═══ Source extract ═══

NMS threshold (range
0.0–1.0, default:0.5)
Controls how much bounding box overlap is allowed before boxes are merged.- Lower values: Removes more duplicate boxes but may split legitimate overlapping objects.
- Higher values: Keeps more boxes including overlapping ones. Useful for detecting tightly clustered objects
Max detections per image
Maximum number of objects the model can return per image- Lower values: Higher processing speed.
- Higher values: Important for scenes with many objects, but may slow down processing.
Recommended use cases: Counting objects, use cases with lower cycle time. Detecting and classifying multiple objects in a scene.
Anomaly detection
Anomaly detection identifies defects or abnormalities in images by learning what "normal" looks like during training. Two architectures are available:
PatchCore
PatchCore is a memory-based anomaly detection method that stores representative patches from normal training images. During inference, it compares test patches against the memory bank to detect anomalies.
Paper: arxiv.org/abs/2106.08265


Strengths:
- High localization accuracy — PatchCore can detect small inconsistencies in the image.
- Pinpoints defects — Produces heatmaps showing exactly where anomalies are located in the image.
- Few images needed — Can achieve good results with a relatively small set of reference images.
Weaknesses:
- Memory grows with data — The memory bank can become large with more training images, leading to out-of-memory errors.
- Inference speed — Inference speed slows down with the increasing memory bank (more training images).
- Misses subtle defects — Small surface anomalies like hairline cracks may slip through.
- Data requirements — Training dataset needs to contain a large variation in normal images to reduce false positives.
Backbone Options:
| Backbone | Description | Speed | Accuracy |
|---|---|---|---|
| ResNet18 | Lightweight backbone, faster training and inference | Fast | Lower |
| Wide ResNet50-2 | Deeper backbone for complex patterns | Slower | Higher |
Key Parameters:
- Subsample fraction: Fraction of the memory bank to keep after pruning (reduces memory but may affect accuracy).
- Number of neighbors: Number of nearest neighbours used for classifying the patch.

═══ Information shown ═══

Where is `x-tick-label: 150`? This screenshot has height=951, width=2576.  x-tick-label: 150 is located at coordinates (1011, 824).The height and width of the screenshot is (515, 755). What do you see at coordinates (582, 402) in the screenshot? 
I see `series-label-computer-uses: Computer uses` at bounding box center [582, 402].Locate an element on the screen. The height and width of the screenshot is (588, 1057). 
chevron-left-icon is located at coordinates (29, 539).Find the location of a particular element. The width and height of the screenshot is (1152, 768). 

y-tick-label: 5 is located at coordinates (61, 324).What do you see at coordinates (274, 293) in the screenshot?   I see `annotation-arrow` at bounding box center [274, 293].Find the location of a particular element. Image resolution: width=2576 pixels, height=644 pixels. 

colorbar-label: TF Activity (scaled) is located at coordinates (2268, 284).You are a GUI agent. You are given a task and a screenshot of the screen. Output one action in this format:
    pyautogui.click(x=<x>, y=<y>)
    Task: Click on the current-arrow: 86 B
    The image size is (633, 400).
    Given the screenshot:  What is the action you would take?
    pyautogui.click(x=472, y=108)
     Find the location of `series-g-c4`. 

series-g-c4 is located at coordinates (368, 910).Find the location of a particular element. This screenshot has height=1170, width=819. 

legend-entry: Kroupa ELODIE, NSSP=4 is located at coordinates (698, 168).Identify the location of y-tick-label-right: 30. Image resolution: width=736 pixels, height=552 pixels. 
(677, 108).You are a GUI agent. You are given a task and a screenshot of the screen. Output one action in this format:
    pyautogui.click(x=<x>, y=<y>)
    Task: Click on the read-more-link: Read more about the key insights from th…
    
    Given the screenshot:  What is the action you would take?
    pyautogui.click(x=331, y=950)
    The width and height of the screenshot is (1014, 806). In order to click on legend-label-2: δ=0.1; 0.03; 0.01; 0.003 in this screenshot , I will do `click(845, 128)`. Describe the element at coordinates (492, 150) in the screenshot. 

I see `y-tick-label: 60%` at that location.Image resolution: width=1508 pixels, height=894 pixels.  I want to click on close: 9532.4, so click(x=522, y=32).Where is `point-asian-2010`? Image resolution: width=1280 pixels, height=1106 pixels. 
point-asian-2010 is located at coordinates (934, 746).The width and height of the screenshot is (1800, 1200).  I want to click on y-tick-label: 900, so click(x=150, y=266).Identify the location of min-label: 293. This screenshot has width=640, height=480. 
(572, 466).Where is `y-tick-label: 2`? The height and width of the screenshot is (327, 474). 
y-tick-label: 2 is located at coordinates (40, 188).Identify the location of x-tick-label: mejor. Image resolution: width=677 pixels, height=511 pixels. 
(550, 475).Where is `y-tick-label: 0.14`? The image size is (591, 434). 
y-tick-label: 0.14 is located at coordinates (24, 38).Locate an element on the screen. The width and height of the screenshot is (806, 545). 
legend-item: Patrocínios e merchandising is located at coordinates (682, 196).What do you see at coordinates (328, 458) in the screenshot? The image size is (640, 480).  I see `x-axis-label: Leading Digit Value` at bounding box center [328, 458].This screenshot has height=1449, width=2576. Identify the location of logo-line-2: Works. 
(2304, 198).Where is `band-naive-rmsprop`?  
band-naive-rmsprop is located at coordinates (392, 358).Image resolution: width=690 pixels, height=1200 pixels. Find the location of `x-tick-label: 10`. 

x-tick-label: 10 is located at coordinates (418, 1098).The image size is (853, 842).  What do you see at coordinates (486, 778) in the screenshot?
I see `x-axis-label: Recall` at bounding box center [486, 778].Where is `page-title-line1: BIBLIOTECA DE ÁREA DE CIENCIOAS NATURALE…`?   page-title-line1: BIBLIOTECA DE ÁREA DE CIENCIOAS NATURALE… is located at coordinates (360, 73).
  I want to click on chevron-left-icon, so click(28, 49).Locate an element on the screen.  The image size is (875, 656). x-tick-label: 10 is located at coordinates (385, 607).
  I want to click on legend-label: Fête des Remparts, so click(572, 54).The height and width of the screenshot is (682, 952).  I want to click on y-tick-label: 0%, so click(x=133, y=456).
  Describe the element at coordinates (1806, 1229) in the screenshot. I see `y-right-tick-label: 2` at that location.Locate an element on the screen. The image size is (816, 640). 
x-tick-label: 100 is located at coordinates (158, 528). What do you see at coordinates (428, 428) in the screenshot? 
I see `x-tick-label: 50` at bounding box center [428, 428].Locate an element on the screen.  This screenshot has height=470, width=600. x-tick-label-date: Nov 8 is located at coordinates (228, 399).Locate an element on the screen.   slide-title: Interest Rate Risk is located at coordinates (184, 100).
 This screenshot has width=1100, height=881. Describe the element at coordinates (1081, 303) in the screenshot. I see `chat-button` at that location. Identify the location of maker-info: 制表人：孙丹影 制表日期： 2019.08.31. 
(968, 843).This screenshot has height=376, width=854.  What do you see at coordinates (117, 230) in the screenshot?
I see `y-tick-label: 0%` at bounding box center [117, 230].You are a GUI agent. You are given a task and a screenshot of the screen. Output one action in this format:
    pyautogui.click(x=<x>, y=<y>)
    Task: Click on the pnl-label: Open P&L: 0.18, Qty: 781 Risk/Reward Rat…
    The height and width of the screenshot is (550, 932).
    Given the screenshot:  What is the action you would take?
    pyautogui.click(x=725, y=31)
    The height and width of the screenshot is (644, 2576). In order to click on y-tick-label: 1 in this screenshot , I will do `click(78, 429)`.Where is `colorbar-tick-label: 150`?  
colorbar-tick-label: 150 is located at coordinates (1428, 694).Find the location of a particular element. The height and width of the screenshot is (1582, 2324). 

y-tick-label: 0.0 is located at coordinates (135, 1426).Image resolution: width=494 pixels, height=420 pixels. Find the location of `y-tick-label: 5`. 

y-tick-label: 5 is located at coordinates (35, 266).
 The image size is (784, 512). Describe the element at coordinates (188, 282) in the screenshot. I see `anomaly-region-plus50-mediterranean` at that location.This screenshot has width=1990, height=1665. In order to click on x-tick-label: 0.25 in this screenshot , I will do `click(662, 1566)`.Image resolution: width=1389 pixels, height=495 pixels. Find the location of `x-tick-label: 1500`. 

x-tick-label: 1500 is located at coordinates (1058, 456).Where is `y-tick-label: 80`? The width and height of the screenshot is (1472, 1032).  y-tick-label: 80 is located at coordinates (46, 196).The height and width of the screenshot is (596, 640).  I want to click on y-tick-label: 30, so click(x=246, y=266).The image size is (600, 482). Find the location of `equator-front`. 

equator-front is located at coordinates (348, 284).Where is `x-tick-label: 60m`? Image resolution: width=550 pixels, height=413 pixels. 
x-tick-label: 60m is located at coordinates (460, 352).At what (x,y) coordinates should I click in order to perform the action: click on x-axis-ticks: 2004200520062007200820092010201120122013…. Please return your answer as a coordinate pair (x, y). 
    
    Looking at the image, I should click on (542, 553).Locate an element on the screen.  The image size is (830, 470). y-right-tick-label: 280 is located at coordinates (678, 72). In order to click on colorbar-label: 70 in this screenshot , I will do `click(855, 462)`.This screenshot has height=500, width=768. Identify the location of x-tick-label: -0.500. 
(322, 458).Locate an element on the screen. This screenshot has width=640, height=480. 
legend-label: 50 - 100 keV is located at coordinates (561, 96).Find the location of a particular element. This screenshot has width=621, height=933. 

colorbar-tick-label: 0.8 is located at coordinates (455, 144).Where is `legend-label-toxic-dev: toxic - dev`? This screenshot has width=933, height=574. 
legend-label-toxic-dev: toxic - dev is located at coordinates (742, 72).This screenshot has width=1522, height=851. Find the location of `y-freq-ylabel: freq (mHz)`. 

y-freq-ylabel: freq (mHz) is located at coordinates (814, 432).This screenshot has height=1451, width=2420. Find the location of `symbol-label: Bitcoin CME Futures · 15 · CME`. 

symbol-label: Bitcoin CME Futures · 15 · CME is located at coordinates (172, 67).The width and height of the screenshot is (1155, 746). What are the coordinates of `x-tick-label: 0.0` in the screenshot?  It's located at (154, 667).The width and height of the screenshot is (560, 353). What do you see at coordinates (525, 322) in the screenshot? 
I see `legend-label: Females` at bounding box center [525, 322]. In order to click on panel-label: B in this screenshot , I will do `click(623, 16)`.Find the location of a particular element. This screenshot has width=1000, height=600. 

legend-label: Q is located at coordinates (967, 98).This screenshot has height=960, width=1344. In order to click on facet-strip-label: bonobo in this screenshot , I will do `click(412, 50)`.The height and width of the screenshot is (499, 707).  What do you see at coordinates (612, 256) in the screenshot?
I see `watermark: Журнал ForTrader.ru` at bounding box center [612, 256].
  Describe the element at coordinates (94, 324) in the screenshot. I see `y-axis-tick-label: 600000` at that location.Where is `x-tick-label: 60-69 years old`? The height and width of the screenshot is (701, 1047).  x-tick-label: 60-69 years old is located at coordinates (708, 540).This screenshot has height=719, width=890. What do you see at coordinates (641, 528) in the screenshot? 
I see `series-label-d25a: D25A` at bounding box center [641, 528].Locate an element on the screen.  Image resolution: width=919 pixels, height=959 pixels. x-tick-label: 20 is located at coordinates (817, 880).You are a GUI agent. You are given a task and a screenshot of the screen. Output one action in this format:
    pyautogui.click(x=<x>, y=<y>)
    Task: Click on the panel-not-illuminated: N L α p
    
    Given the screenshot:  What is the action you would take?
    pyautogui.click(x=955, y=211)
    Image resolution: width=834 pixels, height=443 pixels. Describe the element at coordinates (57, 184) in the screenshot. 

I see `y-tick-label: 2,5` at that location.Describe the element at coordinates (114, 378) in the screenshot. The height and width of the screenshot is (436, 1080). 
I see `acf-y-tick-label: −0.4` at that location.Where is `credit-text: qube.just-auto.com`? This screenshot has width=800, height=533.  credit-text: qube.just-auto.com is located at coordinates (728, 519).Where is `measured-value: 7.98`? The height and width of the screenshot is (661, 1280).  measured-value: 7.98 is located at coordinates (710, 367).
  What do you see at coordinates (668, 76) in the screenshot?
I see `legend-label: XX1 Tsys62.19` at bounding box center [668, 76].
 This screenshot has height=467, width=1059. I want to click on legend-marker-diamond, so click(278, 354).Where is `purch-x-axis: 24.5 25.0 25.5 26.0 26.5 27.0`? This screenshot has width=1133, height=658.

═══

**Exercise set:**
**A)** Summarize the documentation extract in three sentences.
**B)** Return the passage of the documentation extract between "- Pinpoints defects" and "may slip through.", inclusive.

**Answers for each item:**
**A)** The NMS threshold and the maximum detections per image trade off between removing duplicate boxes or keeping overlapping ones, and between processing speed or handling scenes with many objects. Anomaly detection finds defects by learning what "normal" looks like during training. One of its two architectures, PatchCore, compares test patches against a memory bank of normal patches: it localizes defects precisely with few images, but memory use and inference time grow with more training data, it may miss subtle defects, and it offers a fast ResNet18 backbone or a more accurate Wide ResNet50-2 backbone.

**B)**
- Pinpoints defects — Produces heatmaps showing exactly where anomalies are located in the image.
- Few images needed — Can achieve good results with a relatively small set of reference images.
Weaknesses:
- Memory grows with data — The memory bank can become large with more training images, leading to out-of-memory errors.
- Inference speed — Inference speed slows down with the increasing memory bank (more training images).
- Misses subtle defects — Small surface anomalies like hairline cracks may slip through.